- Да как же ему не быть бедноватым, - вскрикивал пожилой, - метафора не собака, прошу это заметить! Без нее голо! Голо! Голо! Запомните это, старик!
Слово "старик" явно относилось ко мне. Я похолодел.
Расходясь, условились опять прийти ко мне. И через неделю опять были. Я прочитал вторую порцию. Вечер ознаменовался тем, что пожилой литератор выпил со мною совершенно неожиданно и против моей воли брудершафт и стал называть меня "Леонтьич".
- Язык ни к черту! Но занятно. Занятно, чтоб тебя черти разорвали (это меня), - кричал пожилой, поедая студень, приготовленный Дусей.
На третьем вечере появился новый человек. Тоже литератор - с лицом злым и мефистофельским, косой на левый глаз, небритый. Сказал, что роман плохой, но изъявил желание слушать четвертую, и последнюю, часть. Была еще какая-то разведенная жена и один с гитарой в футляре. Я почерпнул много полезного для себя на данном вечере. Скромные мои товарищи из "Пароходства" попривыкли к разросшемуся обществу и высказали и свои мнения.

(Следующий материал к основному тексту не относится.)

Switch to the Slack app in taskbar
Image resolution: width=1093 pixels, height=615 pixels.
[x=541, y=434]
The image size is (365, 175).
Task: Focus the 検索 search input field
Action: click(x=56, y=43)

Один сказал, что семнадцатая глава растянута, другой - что характер Васеньки очерчен недостаточно выпукло. И то и другое было справедливо.
Четвертое, и последнее, чтение состоялось не у меня, а у молодого литератора, искусно сочиняющего рассказы. Здесь было уже человек двадцать, и познакомился я с бабушкой литератора, очень приятной старухой, которую портило только одно - выражение испуга, почему-то не покидавшего ее весь вечер. Кроме того, видел няньку, спавшую на сундуке.
Роман был закончен. И тут разразилась катастрофа. Все слушатели, как один, сказали, что роман мой напечатан быть не может по той причине, что его не пропустит цензура.
Я впервые услыхал это слово и тут только сообразил, что, сочиняя роман, ни разу не подумал о том, будет ли он пропущен или нет.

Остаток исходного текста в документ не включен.